Thursday, December 01, 2016

Instinct and Reason (reblog from August 2013)


Who has defined reality completely or successfully? The instincts have been misunderstood by philosophers and psychologists who have often seen the instincts as antisocial or anti-civilization forces. Freud thought religion and civilization were built upon the repression of egoistic and chaotic instincts. Nietzsche in later life affirmed the chaotic instincts over their repression by weak rationality. But the human instincts are not merely selfish and chaotic and in need of repression.

The great religions also disparaged the instincts even more than the rationalists, and the higher disciplines of religion sought to rid the body of all instinctive desires so as to experience the God Within. This was the Inward Path to the Father Within minus or missing the Outward Path of material evolution to Godhood. What is needed is the Twofold Path where the Inward Path points the way to the Outward Path, which affirms the conservative perspective in this change.
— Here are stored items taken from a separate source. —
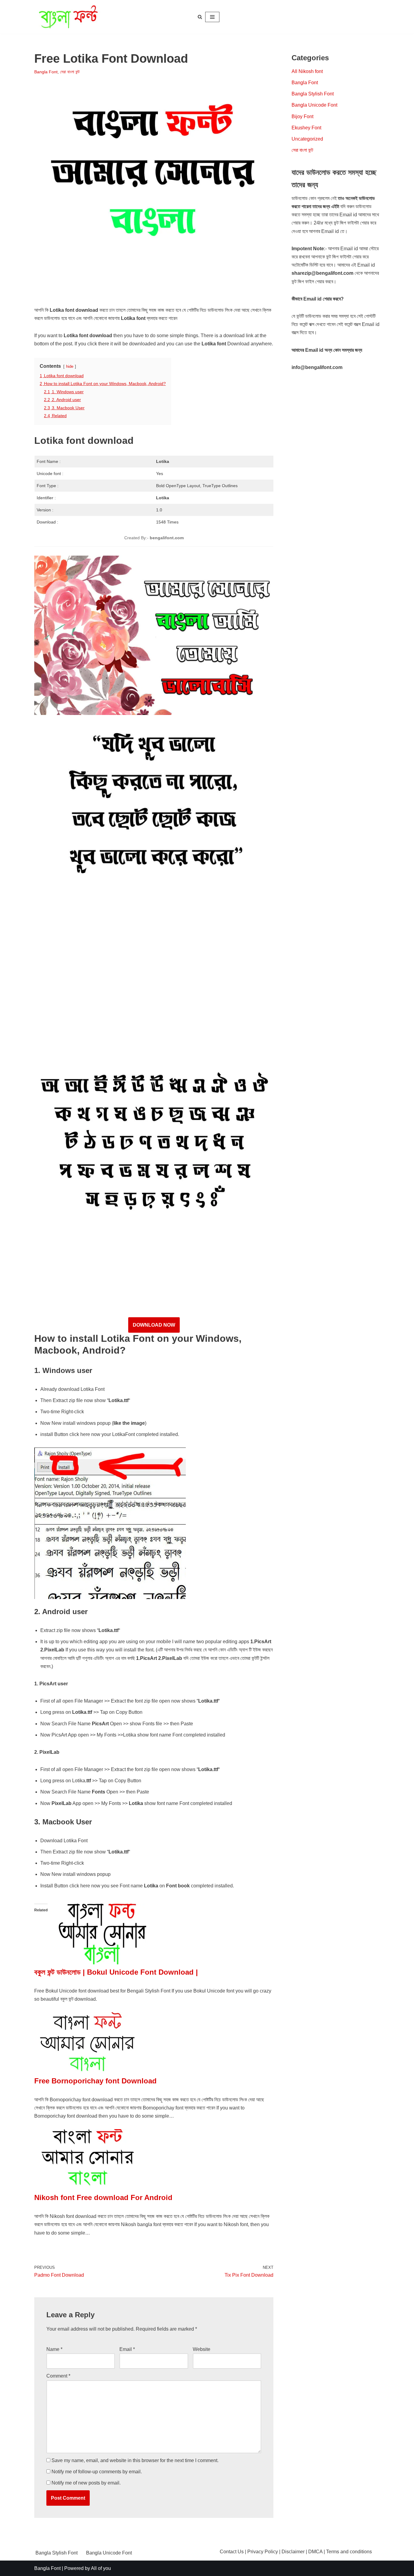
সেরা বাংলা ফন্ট (70, 71)
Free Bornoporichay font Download (95, 2081)
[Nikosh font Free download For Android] (87, 2188)
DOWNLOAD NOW (154, 1325)
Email (127, 2349)
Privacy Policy (262, 2551)
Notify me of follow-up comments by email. (97, 2471)
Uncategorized (307, 138)
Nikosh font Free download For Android (103, 2197)
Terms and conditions (349, 2551)
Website (201, 2349)
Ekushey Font (306, 127)
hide (69, 366)
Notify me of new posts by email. (86, 2482)
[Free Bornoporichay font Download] (87, 2071)
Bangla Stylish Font (313, 93)
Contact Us (232, 2551)
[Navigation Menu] (212, 17)
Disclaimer (293, 2551)
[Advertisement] (144, 287)
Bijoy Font (302, 116)
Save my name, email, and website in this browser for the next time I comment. (135, 2460)
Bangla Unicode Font (314, 105)
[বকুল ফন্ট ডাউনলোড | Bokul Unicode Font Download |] (101, 1962)
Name (54, 2349)
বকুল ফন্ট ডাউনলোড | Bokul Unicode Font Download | (116, 1972)
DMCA (315, 2551)
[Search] (200, 17)
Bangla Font (46, 71)
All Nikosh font (307, 71)
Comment (58, 2375)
Although there is a tension between the individual and the group, basic human instincts are more altruistic than egoistic, that is, group survival dominated and was stronger than the individual, which allowed us to survive and reproduce successfully, and this behavior was encoded in basic human nature. But I go further and deeper in seeing the instincts as related to the sacred, because the instincts are essentially activated inwardly by the material Spirit-Will, even as life is shaped by natural outside evolution. The instincts are not merely selfish chaos or Dionysian frenzy, the instincts are based in the sacred and even rational drive to evolve life to Godhood in the cosmos.  Our sacred task is to aid in this ongoing process.